EXERCISE PROMPT: Which lines in the entries below contain the word "click"? Find each one and copy it in full, treating uppercase and lowercase letters as different.

MATERIAL SUPPLIED:
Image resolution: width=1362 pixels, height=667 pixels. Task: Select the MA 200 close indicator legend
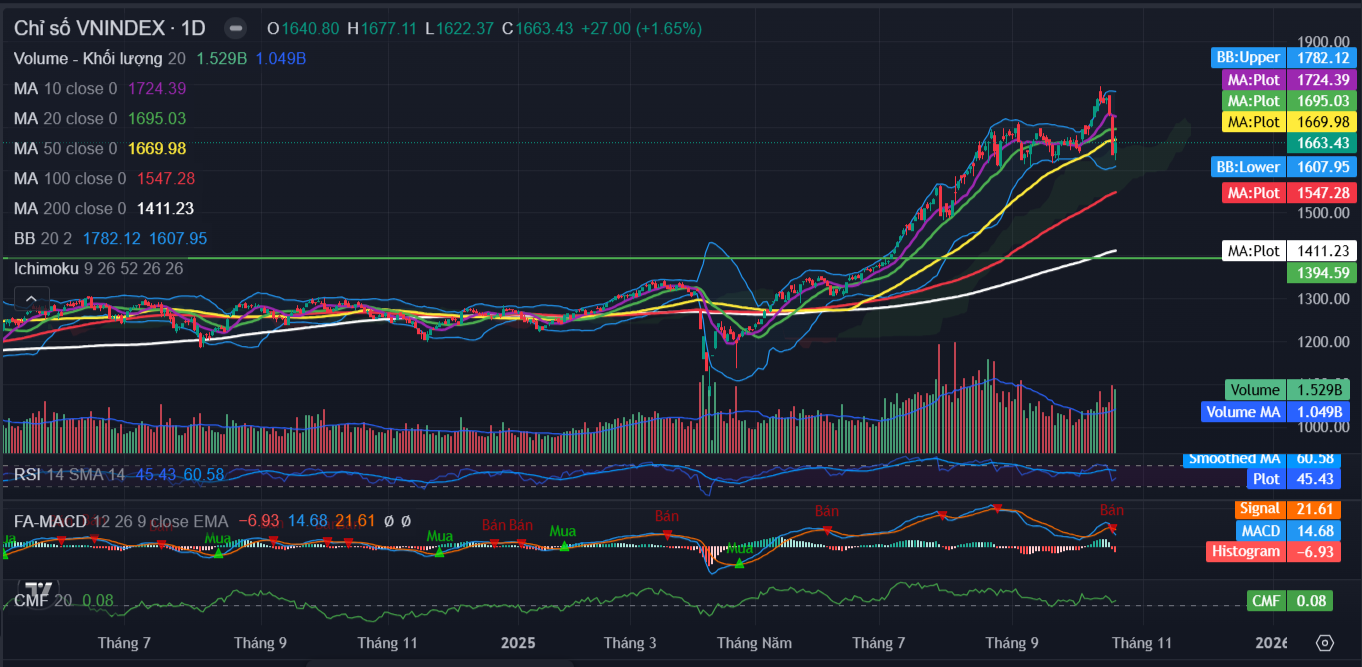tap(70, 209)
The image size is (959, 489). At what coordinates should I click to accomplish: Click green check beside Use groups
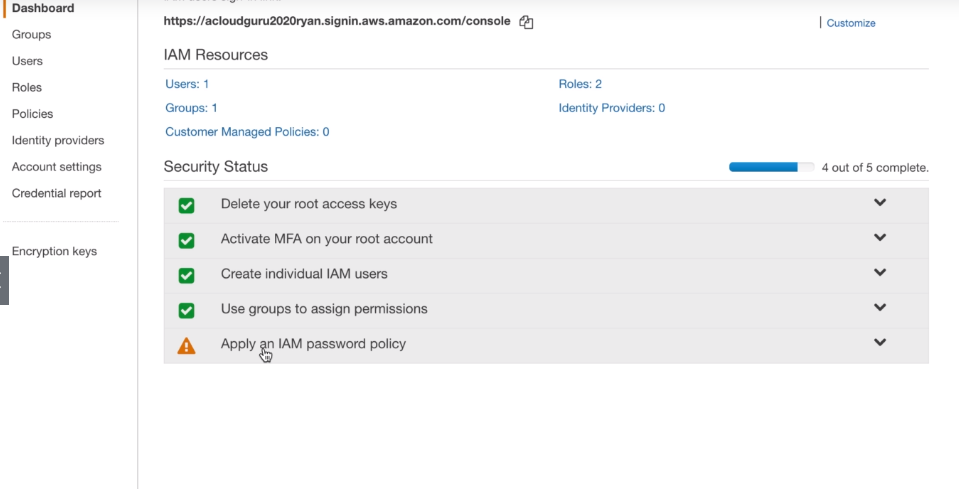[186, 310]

==

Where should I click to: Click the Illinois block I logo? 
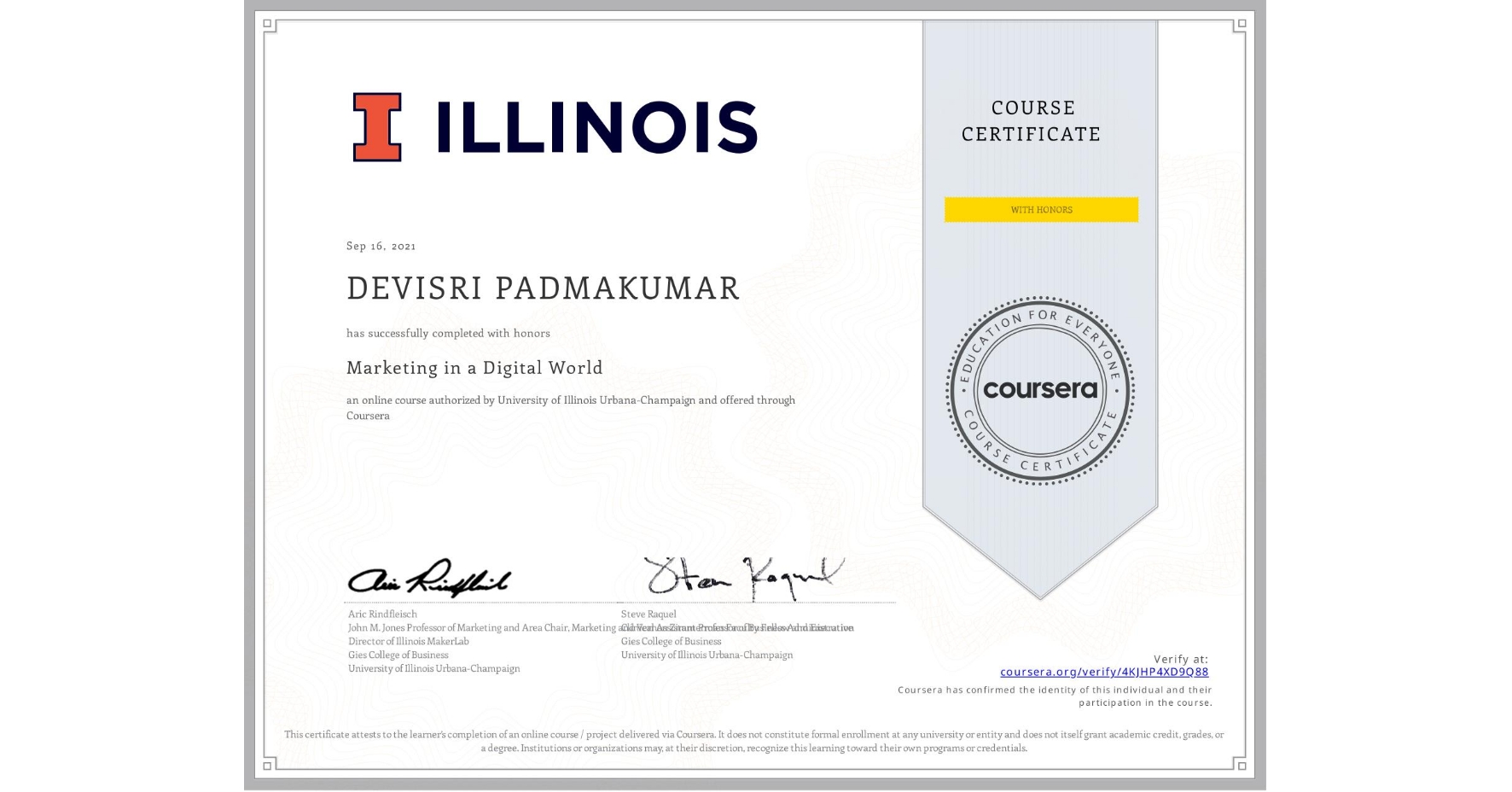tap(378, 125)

ANSWER TO THE TASK:
The image size is (959, 489). At what coordinates should I click to accomplish: Click green check beside Use groups
Where should I click to: Click the Illinois block I logo? 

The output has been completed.